Similarly, Jane has described the effect of talking about her depression as ‘opening up a mental health narrative within my friendship group. Everyone has their own intricate fears and anxieties and you begin to draw links between each other’s overall experiences. The first time I gathered the courage to tell my best friend, she opened up about her own story. That would not have happened if I hadn’t spoken up’. 

Both Jane and I have found that opening up about our experiences has led to many further doors opening. Every shared story that we now hear from others comes with a deepened sense of trust. We both feel that it is okay to talk about not being okay, and it’s actually okay to say that we feel like a complete mess at times. We now feel less hesitant in talking candidly about it, and feel ready to listen to others when they are just starting to take those first wary steps. We ask each other, ‘why isn’t everyone talking about this all of the time?’. By writing and talking about our personal stories, we are able to bring what we most feared out of the dark and hold it up to the light.

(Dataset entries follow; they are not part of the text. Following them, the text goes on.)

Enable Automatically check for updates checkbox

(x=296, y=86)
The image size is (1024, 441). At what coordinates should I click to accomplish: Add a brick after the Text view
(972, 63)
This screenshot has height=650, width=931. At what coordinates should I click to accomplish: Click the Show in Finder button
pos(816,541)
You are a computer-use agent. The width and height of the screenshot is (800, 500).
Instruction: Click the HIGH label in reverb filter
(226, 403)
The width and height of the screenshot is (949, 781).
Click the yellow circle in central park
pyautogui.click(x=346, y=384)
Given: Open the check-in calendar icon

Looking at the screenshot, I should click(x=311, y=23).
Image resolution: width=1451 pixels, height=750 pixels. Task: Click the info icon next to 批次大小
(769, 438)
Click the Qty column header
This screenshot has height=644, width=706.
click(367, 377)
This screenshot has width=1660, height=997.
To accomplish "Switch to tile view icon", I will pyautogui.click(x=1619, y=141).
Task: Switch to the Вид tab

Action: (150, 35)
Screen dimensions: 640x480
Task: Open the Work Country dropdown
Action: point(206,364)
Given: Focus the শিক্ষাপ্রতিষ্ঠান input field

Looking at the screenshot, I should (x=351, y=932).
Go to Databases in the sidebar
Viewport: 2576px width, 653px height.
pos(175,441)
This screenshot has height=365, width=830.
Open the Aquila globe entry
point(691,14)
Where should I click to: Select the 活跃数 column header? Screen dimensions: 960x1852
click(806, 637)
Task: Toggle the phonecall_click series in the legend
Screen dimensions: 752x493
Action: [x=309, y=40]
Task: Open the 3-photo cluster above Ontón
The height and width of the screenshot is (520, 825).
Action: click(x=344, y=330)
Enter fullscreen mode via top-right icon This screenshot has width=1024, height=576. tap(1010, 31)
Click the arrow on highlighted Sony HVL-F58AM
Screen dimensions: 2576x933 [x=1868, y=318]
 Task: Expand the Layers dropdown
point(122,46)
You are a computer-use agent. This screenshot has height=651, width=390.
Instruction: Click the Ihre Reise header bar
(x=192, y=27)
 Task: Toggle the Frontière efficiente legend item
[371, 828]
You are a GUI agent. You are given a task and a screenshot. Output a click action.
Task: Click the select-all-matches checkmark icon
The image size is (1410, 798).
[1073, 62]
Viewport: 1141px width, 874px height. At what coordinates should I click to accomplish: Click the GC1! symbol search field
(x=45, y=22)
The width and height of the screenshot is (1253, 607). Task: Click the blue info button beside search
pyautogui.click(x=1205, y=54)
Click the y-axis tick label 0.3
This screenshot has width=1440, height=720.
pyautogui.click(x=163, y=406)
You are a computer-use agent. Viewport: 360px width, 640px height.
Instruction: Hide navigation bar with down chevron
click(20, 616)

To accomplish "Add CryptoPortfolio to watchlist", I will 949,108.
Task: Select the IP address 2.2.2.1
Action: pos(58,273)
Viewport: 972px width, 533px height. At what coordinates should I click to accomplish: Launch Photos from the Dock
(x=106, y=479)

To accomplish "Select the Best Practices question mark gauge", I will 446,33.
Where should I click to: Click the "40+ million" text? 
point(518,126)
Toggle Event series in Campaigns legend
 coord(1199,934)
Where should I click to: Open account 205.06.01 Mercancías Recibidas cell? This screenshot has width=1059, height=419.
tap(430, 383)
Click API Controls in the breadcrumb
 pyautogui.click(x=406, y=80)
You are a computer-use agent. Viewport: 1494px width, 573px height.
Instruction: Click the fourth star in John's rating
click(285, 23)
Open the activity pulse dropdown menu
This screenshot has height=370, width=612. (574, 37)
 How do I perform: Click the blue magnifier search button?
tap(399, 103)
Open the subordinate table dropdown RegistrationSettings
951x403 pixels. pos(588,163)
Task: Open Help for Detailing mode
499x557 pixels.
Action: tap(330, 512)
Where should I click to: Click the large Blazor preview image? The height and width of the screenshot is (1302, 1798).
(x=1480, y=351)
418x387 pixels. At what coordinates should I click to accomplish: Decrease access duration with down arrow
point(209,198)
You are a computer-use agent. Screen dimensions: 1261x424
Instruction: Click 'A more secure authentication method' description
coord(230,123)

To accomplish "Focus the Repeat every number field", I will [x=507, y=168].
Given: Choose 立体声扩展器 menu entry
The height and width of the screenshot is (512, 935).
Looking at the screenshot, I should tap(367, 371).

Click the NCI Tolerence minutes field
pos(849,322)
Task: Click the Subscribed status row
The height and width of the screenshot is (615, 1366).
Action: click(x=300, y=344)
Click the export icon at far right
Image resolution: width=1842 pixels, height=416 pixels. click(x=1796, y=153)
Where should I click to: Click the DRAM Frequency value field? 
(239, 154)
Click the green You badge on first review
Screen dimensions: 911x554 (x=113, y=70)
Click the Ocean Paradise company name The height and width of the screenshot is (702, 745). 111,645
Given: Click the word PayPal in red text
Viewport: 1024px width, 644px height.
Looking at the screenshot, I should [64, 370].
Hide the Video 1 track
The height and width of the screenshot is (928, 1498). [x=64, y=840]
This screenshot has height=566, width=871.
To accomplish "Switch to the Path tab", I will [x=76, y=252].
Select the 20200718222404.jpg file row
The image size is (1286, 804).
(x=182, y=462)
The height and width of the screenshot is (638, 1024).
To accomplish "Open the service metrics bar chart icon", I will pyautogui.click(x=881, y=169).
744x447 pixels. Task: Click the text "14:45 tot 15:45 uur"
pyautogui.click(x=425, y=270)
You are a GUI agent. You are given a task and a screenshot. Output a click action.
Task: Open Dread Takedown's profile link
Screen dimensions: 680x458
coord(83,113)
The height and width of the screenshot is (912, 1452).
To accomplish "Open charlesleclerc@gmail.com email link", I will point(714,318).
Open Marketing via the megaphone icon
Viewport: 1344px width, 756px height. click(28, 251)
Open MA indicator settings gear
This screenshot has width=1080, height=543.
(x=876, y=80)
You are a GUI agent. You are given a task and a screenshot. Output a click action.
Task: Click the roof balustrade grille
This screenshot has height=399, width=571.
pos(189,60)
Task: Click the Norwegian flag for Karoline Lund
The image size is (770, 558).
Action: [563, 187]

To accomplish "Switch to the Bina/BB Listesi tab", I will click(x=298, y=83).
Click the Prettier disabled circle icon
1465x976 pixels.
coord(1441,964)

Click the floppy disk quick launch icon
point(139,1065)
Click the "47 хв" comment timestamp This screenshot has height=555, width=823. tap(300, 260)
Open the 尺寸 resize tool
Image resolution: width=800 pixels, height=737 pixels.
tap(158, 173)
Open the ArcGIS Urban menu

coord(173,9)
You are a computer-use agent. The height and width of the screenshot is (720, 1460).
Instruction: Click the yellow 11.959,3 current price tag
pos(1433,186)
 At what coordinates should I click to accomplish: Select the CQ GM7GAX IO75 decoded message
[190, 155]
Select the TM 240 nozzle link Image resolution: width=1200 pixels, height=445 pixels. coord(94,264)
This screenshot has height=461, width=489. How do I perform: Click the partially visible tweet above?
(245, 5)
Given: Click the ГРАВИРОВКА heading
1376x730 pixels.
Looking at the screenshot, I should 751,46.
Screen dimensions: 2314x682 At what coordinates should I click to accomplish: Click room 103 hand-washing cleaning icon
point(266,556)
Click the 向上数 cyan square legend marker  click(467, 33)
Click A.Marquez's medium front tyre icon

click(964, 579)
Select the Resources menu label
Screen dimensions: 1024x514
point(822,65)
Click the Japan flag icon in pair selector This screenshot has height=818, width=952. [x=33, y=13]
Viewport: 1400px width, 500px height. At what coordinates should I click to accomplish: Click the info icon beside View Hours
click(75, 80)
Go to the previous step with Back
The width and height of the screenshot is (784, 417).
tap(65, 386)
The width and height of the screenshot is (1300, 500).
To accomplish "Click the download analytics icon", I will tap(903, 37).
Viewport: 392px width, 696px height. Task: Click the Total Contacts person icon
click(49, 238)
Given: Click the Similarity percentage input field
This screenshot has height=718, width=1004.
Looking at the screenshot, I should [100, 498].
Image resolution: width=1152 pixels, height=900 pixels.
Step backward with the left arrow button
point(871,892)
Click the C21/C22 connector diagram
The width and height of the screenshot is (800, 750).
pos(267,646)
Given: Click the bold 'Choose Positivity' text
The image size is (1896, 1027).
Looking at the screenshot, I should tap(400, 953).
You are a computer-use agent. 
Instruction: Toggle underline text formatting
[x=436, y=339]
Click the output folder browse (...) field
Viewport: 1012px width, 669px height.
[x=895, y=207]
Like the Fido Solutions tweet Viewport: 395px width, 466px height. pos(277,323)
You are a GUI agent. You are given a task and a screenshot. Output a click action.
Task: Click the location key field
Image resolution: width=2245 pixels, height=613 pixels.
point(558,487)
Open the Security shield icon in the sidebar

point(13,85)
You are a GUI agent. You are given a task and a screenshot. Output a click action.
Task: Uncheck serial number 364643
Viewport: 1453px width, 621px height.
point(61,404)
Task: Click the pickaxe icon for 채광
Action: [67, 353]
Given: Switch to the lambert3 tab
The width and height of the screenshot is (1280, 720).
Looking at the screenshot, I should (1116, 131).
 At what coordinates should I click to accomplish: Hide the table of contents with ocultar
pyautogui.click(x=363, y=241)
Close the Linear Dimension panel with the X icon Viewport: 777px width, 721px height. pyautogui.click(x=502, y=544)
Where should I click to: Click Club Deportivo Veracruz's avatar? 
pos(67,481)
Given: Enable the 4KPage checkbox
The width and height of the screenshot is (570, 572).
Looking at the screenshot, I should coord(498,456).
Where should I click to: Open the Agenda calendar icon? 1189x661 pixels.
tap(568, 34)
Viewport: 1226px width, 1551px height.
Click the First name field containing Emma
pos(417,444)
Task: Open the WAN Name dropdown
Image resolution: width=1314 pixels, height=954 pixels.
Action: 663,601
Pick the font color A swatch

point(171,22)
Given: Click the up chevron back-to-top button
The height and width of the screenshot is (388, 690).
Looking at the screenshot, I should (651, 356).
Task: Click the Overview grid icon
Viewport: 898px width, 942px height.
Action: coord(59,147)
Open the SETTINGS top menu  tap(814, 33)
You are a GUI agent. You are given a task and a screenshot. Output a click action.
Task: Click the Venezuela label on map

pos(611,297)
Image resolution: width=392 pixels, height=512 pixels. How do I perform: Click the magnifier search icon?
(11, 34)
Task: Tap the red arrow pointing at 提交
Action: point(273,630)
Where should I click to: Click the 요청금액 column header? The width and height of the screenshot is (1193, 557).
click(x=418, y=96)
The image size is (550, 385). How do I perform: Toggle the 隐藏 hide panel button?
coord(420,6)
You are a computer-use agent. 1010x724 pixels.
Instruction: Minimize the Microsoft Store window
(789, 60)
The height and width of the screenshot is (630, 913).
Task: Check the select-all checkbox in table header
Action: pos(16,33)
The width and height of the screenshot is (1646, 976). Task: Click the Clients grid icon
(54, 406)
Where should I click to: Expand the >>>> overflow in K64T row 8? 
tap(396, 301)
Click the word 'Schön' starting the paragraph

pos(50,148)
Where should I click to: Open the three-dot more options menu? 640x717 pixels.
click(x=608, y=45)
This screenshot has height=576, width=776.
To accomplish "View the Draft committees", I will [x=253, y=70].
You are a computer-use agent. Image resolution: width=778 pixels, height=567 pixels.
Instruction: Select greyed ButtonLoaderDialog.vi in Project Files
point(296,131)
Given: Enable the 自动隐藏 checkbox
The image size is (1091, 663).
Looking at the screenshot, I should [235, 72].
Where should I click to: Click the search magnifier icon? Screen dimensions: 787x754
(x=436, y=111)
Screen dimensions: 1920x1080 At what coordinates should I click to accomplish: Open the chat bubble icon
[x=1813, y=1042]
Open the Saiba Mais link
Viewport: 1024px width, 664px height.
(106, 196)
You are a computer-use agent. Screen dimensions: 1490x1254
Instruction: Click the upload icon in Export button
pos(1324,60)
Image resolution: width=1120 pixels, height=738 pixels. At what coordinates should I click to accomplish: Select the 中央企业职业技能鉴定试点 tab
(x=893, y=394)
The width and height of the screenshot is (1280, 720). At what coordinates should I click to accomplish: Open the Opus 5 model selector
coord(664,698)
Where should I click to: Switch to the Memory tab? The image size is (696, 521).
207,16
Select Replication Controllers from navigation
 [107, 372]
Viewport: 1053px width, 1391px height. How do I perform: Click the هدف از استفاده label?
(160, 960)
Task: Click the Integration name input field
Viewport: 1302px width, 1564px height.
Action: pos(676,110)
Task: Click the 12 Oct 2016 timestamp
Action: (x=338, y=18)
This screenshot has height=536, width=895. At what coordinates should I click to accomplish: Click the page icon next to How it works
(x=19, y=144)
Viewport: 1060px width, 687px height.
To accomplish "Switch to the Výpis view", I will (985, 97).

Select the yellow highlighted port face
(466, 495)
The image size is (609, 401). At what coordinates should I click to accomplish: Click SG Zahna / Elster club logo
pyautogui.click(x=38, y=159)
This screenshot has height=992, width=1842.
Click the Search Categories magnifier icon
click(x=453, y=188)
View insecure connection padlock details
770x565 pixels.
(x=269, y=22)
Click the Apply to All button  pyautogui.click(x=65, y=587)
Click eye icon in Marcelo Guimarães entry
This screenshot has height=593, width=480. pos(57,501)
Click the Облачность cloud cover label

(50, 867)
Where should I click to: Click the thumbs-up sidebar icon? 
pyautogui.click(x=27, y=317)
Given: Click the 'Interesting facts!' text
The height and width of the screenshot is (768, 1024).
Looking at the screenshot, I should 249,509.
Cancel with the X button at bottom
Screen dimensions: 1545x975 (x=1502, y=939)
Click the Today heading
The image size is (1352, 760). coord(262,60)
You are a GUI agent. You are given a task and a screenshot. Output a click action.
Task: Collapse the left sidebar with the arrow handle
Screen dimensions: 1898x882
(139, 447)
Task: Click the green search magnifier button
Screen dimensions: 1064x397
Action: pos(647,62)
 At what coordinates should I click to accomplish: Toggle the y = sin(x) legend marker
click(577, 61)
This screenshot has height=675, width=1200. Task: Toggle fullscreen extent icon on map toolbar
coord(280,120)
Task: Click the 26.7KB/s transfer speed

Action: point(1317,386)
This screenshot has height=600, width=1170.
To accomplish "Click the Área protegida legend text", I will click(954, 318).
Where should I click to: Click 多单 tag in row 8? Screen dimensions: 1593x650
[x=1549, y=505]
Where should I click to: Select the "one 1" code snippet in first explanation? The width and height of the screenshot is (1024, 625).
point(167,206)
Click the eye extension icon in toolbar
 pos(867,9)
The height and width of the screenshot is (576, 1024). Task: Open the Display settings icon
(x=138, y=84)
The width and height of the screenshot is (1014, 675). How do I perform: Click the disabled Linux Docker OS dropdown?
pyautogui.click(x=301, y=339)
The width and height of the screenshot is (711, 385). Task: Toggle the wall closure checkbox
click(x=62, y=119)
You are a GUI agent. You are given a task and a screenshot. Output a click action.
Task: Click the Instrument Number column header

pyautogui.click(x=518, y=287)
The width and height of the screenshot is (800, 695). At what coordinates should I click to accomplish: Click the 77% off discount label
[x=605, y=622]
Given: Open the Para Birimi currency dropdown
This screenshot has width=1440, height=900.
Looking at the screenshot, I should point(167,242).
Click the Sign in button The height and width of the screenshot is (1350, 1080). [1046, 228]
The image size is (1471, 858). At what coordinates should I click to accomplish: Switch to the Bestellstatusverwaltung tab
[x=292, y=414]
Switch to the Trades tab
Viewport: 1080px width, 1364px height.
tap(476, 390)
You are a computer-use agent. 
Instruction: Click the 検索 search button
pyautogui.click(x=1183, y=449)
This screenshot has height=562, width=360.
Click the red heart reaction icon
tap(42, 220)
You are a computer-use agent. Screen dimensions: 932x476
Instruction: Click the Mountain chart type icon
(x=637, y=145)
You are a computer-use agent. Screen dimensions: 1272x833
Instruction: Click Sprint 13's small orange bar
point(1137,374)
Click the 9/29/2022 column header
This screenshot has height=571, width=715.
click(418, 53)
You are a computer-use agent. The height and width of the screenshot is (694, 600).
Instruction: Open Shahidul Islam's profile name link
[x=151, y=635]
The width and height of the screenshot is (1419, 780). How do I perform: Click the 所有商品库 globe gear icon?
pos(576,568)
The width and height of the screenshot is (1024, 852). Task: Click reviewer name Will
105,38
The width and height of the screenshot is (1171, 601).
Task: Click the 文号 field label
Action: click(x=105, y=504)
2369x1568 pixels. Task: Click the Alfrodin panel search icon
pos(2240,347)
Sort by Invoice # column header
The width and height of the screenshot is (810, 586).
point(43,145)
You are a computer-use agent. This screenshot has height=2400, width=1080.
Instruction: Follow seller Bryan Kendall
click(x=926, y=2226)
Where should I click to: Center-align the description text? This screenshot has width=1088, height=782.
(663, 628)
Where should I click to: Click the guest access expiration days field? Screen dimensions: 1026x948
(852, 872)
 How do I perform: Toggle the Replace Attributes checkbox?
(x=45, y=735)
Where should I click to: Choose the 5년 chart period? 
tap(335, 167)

Mental health cannot enter the conversation if we don’t let it in. For me, I had to take down the barrier of ‘I’m absolutely fine!’. For Jane, it was depression itself which made her feel it was impossible to initiate a dialogue. She had no script. ‘I needed you to ask me if I was okay. People need to ask, and then they need to ask again later. And keep asking. Never give up asking. I still need you to ask’.

Virginia Woolf once wrote, ’Describing illness, language runs dry. There is nothing ready made’. We have to coin the words ourselves and write, and re-write, our own script.